INDIANAPOLIS — When his own epic showdown with Kentucky was over, even though it meant his perfect season was spoiled, former Wichita State star Cleanthony Early had nothing but respect for the Wildcats. That feeling was mutual.
“I think both of us saw that we had worked our tails off in that game, that we had put on an amazing show, and knew it was an experience we’d never forget,” said Early, who poured in 31 points against Kentucky on March 23, 2014, in a second-round NCAA Tournament game that was so much more than that. “One of the greatest games in college basketball history. I had so much fun in that game, and I still have people come up to me and say how much they enjoyed watching it.”
There is still some sting, though, in the final result: Kentucky 78, Wichita State 76. So Early will be watching his old team with great interest Sunday when the Shockers got another shot at the Wildcats in the second round of this year’s NCAA Tournament.
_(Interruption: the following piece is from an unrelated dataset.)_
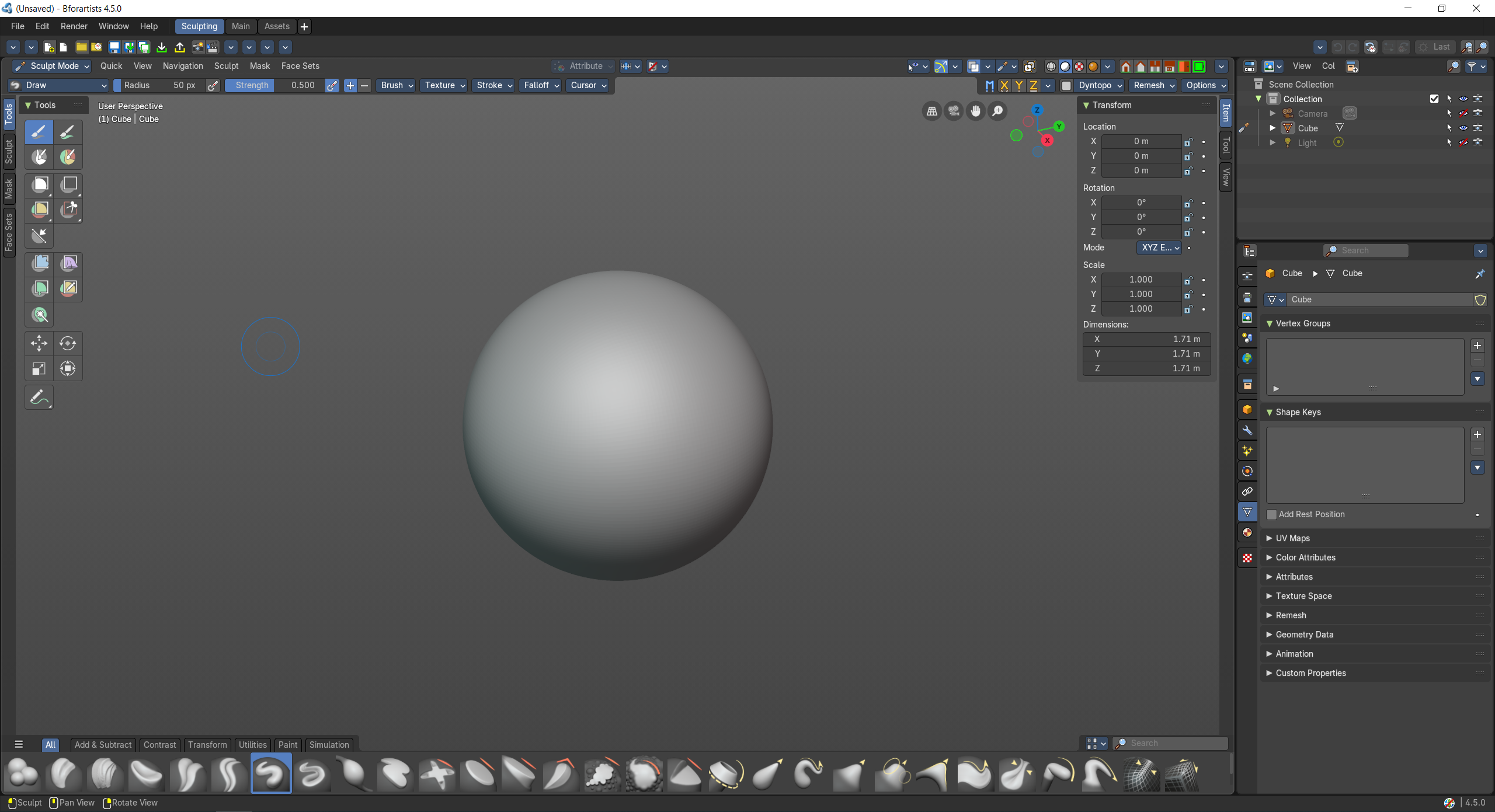The image size is (1495, 812).
Task: Hide the Cube in viewport
Action: coord(1463,128)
In a reversal of roles from three years ago, when Wichita State was the undefeated No. 1 seed and Kentucky an unusual No. 8 seed, these Shockers are clear underdogs in a matchup of 10 vs. 2 seeds. That feels to Early like the perfect set-up for revenge.
“We definitely owe them one,” he said. “That’s for sure.”
Kentucky shot 54 percent, Wichita State shot 55 percent and there were 14 lead changes in that breathless 2014 game, which wasn’t decided until Shockers star Fred VanVleet let fly what would’ve been a game-winning 3-pointer at the buzzer.
“It looked good, and I was about to be crushed,” said former Wildcats 7-footer Dakari Johnson, who started at center for Kentucky that day but had a good view of the final shot from the bench. “It’s kind of surreal if you think about it: We were just one shot from going home, and then none of that other stuff happens for us.”
Oh, yeah, the other stuff. What followed that game for Kentucky was one of the most memorable NCAA Tournament runs ever: three consecutive clinching 3-pointers by Aaron Harrison in the final seconds of the Sweet 16, Elite Eight and Final Four. None of those iconic shots happen for the Cats if VanVleet’s own dagger had dropped.
“That was the game that everybody took off,” said Johnson, remembering Kentucky began that season ranked No. 1 and talking openly about its own pursuit of a 40-0 record. Instead, they’d limped into the tournament with 10 losses. “Once we got past Wichita State, we believed we could beat anybody in the tournament.”
The only shame of that game was that it happened so early. Had a classic like that gone down two or three rounds later, it would be universally considered one of the all-time greats.
“That was an Elite Eight game,” UK coach John Calipari said after upending the Shockers in the second round. “The winner of this should’ve gone to the Final Four.”
“They put on a wonderful show,” Shockers coach Gregg Marshall said that day. “I hope it goes down as a great one, and I am not ashamed to come out on the losing end.”
Kentucky point guard Andrew Harrison, who scored 20 points with a hyperextended shooting elbow, told Wichita State’s Ron Baker he was a “bad, bad boy” after Baker matched him point for point. “And I told him the same,” Baker said.
By the time it was over, Early knew his team had earned the Wildcats’ respect — “you could see it on their faces” — but that wasn’t the message Marshall was peddling before the game. Kentucky can expect the Shockers’ coach to sell something similar Sunday.
“He was telling us what they wanted to do to us, how they envisioned us, that they thought they were just going to walk all over us,” Early remembers. “Gregg’s a really intense coach, so he probably would’ve said some other things I can’t repeat, but he definitely got us motivated.”
Shaquille Morris already has all the fuel he needs for the rematch. A fourth-year junior center on this year’s team, he didn’t play in the last meeting, but he was there to feel both the electricity and the disappointment of that day.
“I remember how sick I felt when we lost,” Morris said. “It’ll be the thought (Sunday), just knowing that, ‘All right, we’re back on the court.’ You’ll just have a chip on your shoulder. Kentucky and Wichita State: It’s something the committee seemed to love, and now that it’s possible, it’s just so exciting.”